Chinese resistance forces staged processions and meetings in the Johore area. These meetings, though orderly, appeared to be in protest against the cancellation of Japanese currency. As the civilian population had as yet no British currency, they were unable to buy anything. Consequently, the looting of food dumps tended to increase despite our guards. Further, unrest was caused inland by reports spread by the Japanese to the Malays that when the British arrived, the people would be punished and at least part of Malaya handed over to the Chinese. This led certain sections of the Malays to attack the Chinese resistance forces. And platoons of the 1/1st Punjab had to be sent down to the troubled villages to show the flag. They had to go out again when a Japanese ration lorry carrying food to Japanese forces was attacked by Chinese.
The guarding of dumps stretched the brigade group to the extent of leaving no reserves. In the 161 Brigade area there were no less than sixty stores dumps, ranging from small and valuable collections of food and machinery to large ordnance dumps that contained, in some cases, more than five thousand tons and covered as much as eight square miles.
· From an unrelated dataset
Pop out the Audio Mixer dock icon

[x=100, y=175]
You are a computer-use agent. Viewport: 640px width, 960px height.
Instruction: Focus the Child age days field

Early in October 161 Brigade was made responsible for building and organizing a camp beside Kluang airfield from which all the Japanese forces in South Malaya were to be evacuated to the islands of the Riouw Archipelago, south of Singapore. The work was carried out by 2 Field Company, assisted by the 3/4th Gurkhas and a Japanese labour party.
Reception and assembly camps were built, a search point and interrogation centre set up, and white, grey, and black camps constructed to house the Japanese according to their past character and record. The camp was to be ready to deal with up to two thousand Japanese a day. Timber for the camp was obtained by our starting a local steam-driven sawmill. As all the owners and the managers lived in fear of the terrorists, a Sapper officer ran the mill directly through an English-speaking Chinese clerk. The twenty-five sawyers cut six tons of planking a day, and the logs were hauled by lorries from the nearby forest. In this, parties of Japanese under British or Indian N.C.O.s. were made to help.
Then bricks were needed for the camp, and the adjoining brick kilns and clay pits were reopened. Local labour was extremely difficult. The inflationary price of rice and the general fear of working for less money than the high wages dictated by terrorists-caused strikes. One afternoon the whole village population of Kluang marched in procession with banners flying. No Chinese owner dared to show his face. and several were abducted and killed.
On October 8 the first Japanese party arrived in the camp. The Japanese officers, who had been allowed a certain amount of kit over that permitted to other ranks, had grossly exceeded their allowance. This extra baggage, which largely comprised silks and clothing, was removed and placed under guard. And the Japanese liaison colonel was told that, as a result, officers' kit would in future be the same as that of other ranks.
By the end of the month nearly 100,000 Japanese troops had passed through the Kluang reception and evacuation camps.